— START Supplied data —

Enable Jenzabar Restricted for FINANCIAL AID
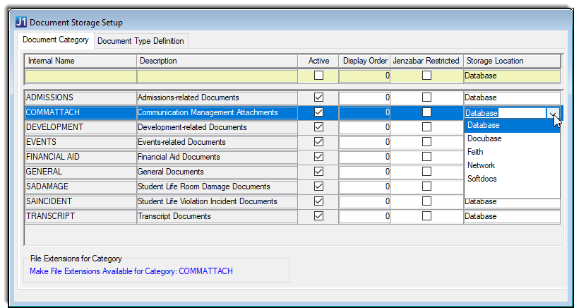The width and height of the screenshot is (574, 308). [426, 157]
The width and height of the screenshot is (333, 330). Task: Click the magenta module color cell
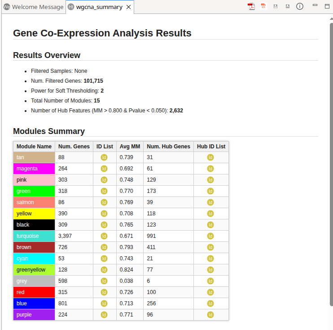[34, 169]
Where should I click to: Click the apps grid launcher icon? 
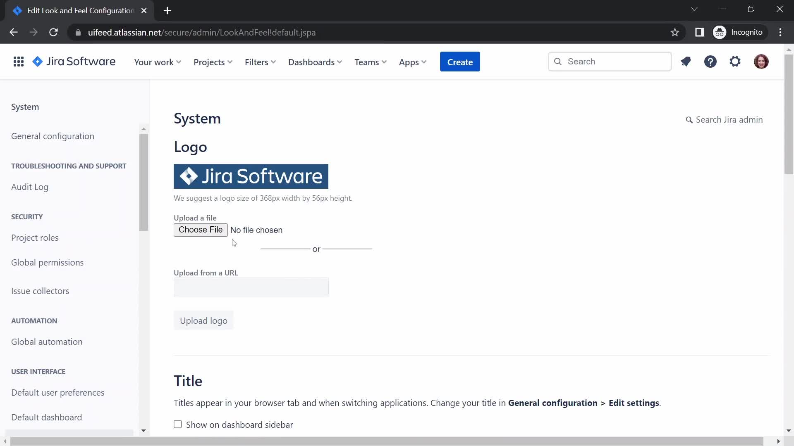click(18, 62)
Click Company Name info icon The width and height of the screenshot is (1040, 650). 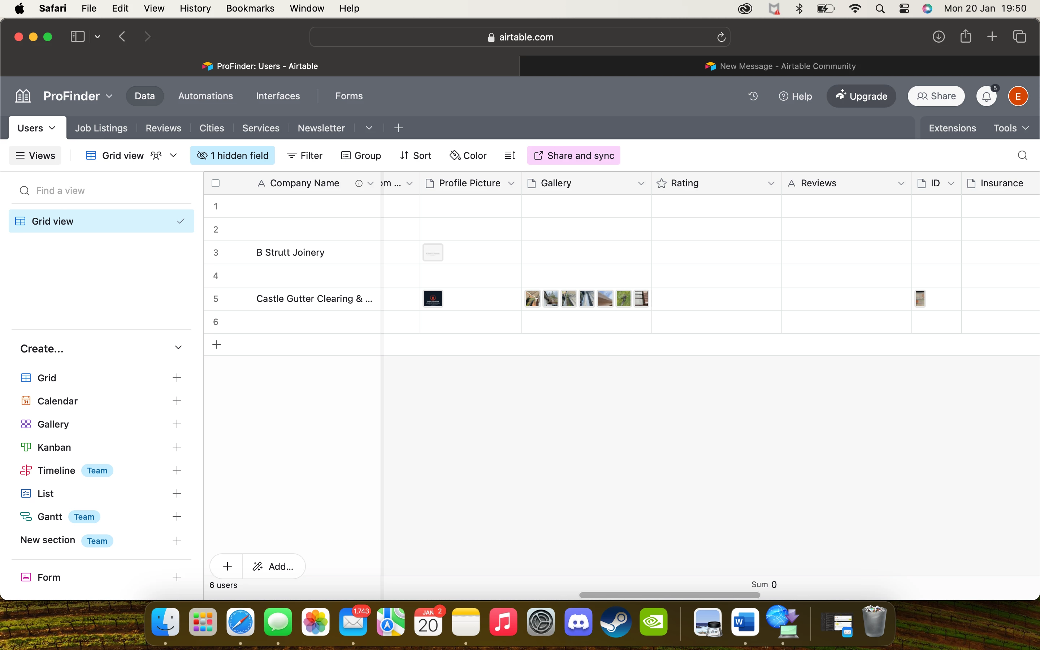(358, 184)
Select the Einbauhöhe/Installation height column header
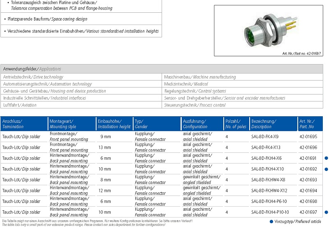329x228 pixels. (114, 124)
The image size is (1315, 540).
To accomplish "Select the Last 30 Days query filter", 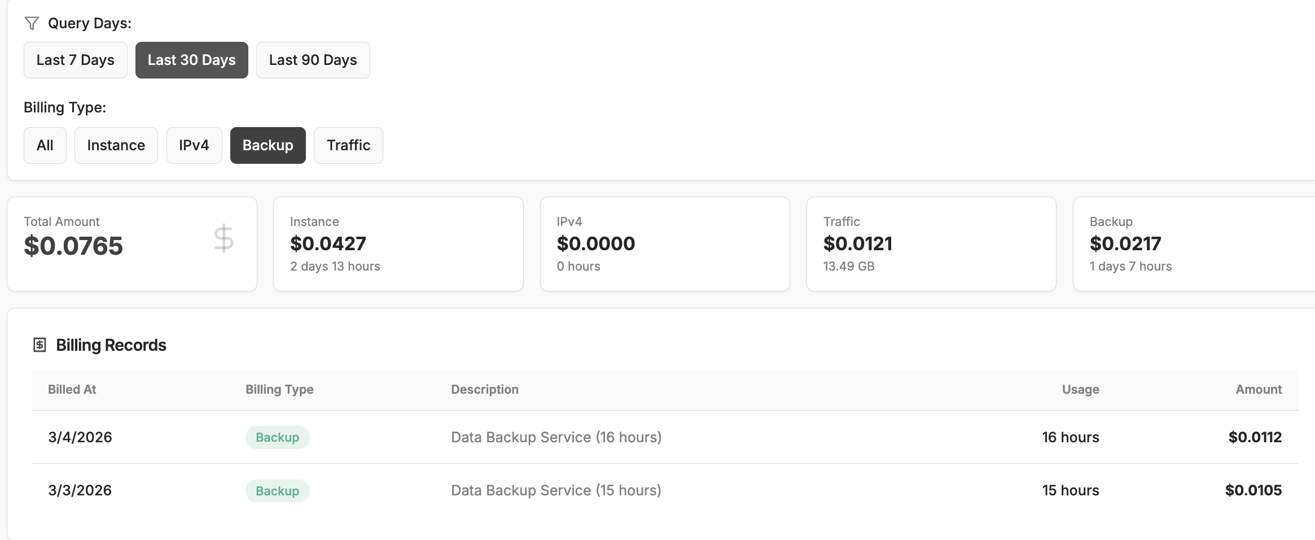I will [191, 60].
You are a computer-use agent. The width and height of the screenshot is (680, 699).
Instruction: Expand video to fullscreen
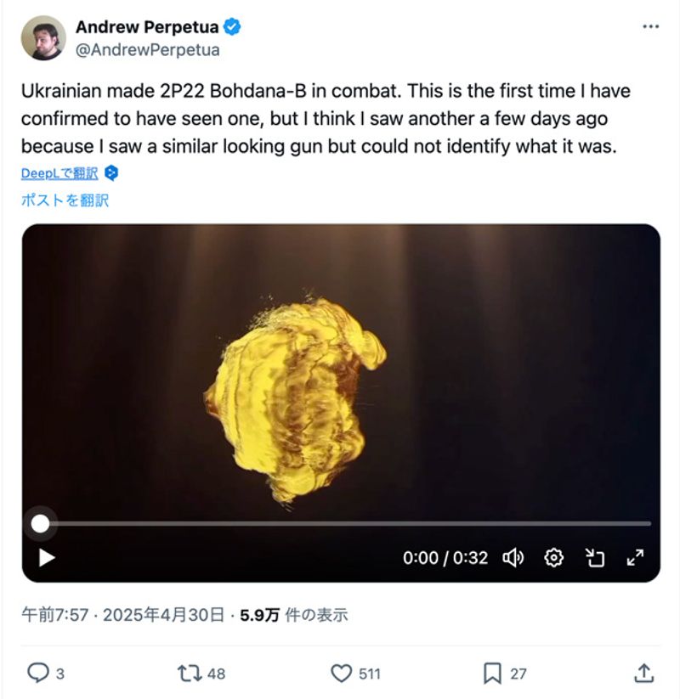coord(634,558)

— END Supplied data —

:: Stated goal ::
Quote the material word for word, starting at the line containing "You are a computer-use" and continuing through its final line. Omit the pictures.

:: Exercise response ::
You are a computer-use agent. The width and height of the screenshot is (680, 699).
Instruction: Expand video to fullscreen
coord(634,558)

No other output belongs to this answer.